After returning the update pixel matrix, we have successfully finished the algorithm!

Deploying as a Web App

We can use Streamlit to take our Python script and deploy it as a simple interactive web app. I won’t be going into great detail on the creation of the app, but I will review a few of the most important parts

We can make a file uploader in the side panel with the following code:

st.sidebar.title('Upload an Image')
file = st.sidebar.file_uploader('Original image', type=['png', 'jpg', 'jpeg', 'webp'])
if file is None:
    img = Image.open('colExp.png')
else:
    img = Image.open(file)

If the user has not yet uploaded a file, we will use an example file as default. We will add some sliders and selectors to change the settings of the function

# User settings
st.sidebar.title('Settings :gear:')
shape = st.sidebar.selectbox('Shape (used for calculating distance in RGB-space)', ['sphere', 'cube'])
interpolation = st.sidebar.selectbox('Interpolation', ['linear', 'power', 'root', 'smooth', 'inverse-sin'])

top_threshold_bound = 255 if shape == 'cube' else 442
transparency_threshold = st.sidebar.slider('Transparency Threshold', 0, top_threshold_bound, 18)
opacity_threshold = st.sidebar.slider('Opacity Threshold', 0, top_threshold_bound, 193)

Keeping in mind that if the user wants to use the Euclidean (spherical) distance metric, that the furthest distance between two points in the RGB-space is approximately 442. To help the user select an appropriate color to remove, we will recommend the top colors in the image to the user with the following auxiliary function:

# To get the top colors in the image
def get_pixel_distribution(img):
    width, height = img.size
    counter = dict()

    # Count the number of pixels of each color
    for h in range(height):
        for w in range(width):
            pix = img.getpixel((w, h))
            if pix not in counter:
                counter[pix] = 1
            else:
                counter[pix] += 1

    # Sort the dictionary by value, highest to lowest
    counter = sorted(counter.items(), key=lambda x: x[1], reverse=True)
    return counter

Finally to finish the process and the web app, we will save it to a BytesIO buffer and retrieve the information when the user clicks the download button.

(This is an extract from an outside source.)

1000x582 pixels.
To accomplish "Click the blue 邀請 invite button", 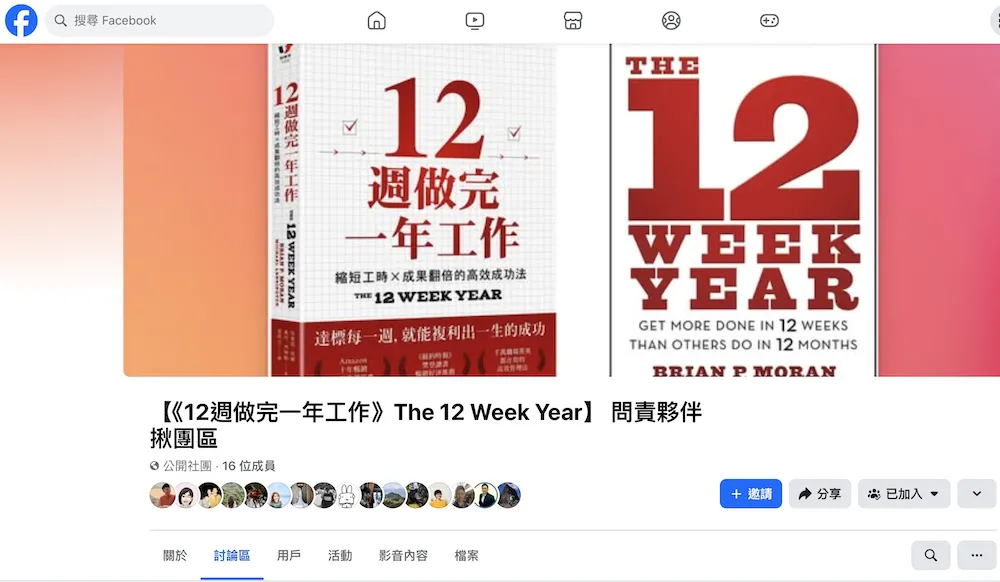I will point(751,494).
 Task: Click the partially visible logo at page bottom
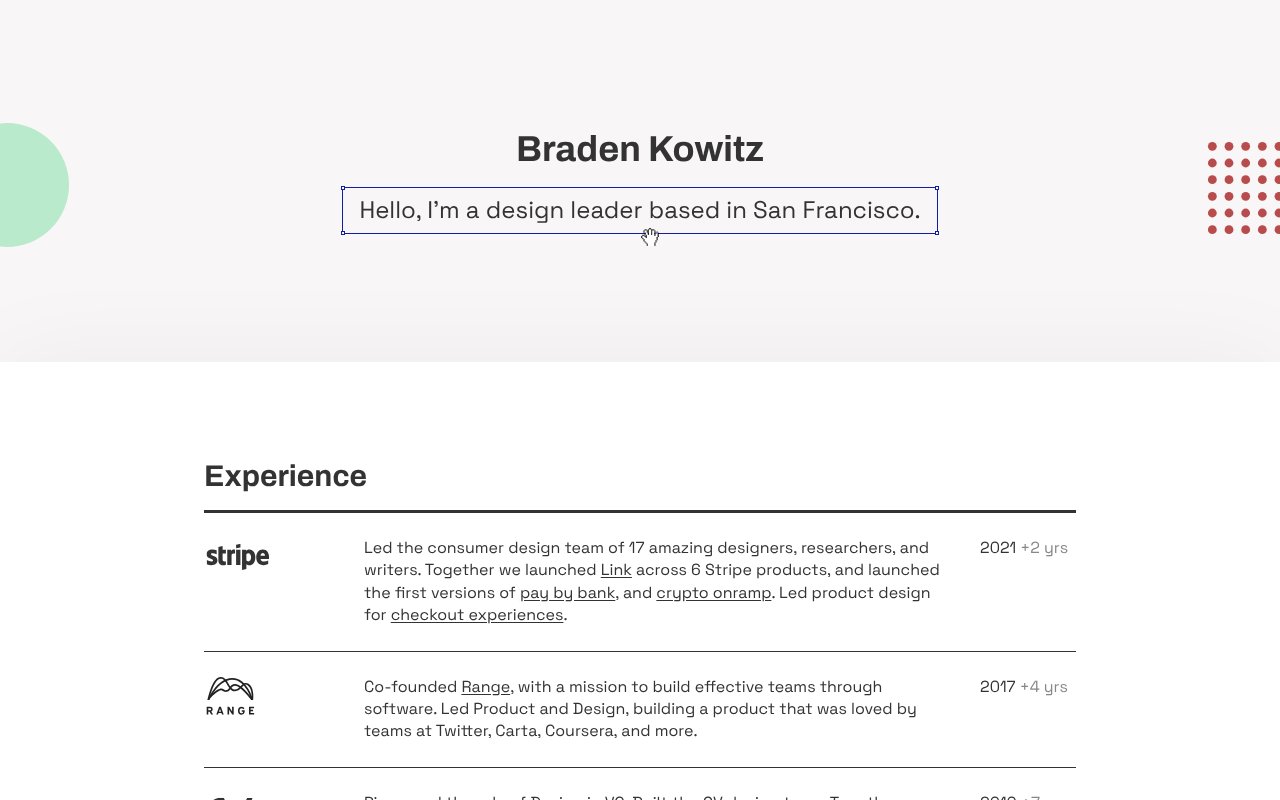[x=230, y=797]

# For downloading the new image
def convert_image(img):
    buf = BytesIO()
    img.save(buf, format='PNG')
    byte_im = buf.getvalue()
    return byte_im

# Add download button
col2.download_button('Download Image', convert_image(cta_img), file_name='color_to_alpha.png', mime='image/png')

Takeaways and Learnings

Creating the web app was a much easier task than coding the CTA algorithm. During my first attempt to make this, I used two for loops to traverse through each pixel in the image. This was a valid method since the new RGBA values for each pixel are independent of other pixels in the image and only a factor of the user settings. Or another way to say it is that the output is consistent with respect to the parameters (color, thresholds, interpolation, shape).

But I quickly learned how to make use of NumPy’s vectorization abilities and worked with the ndarrays themselves rather than each of their values individually. This was the first time I found that feature to be more of a necessity than a luxury (for aesthetic and efficiency purposes) and I feel confident in my ability to vectorize multidimensional data with NumPy.

Right now the algorithm will affect all pixels of a given color no matter where they are in the image. Maybe CTA could be combined with a background/edge detector to help feather the edges around foreground objects when removing their backgrounds.

But in the meantime, feel free to experiment with the algorithm here. Happy editing!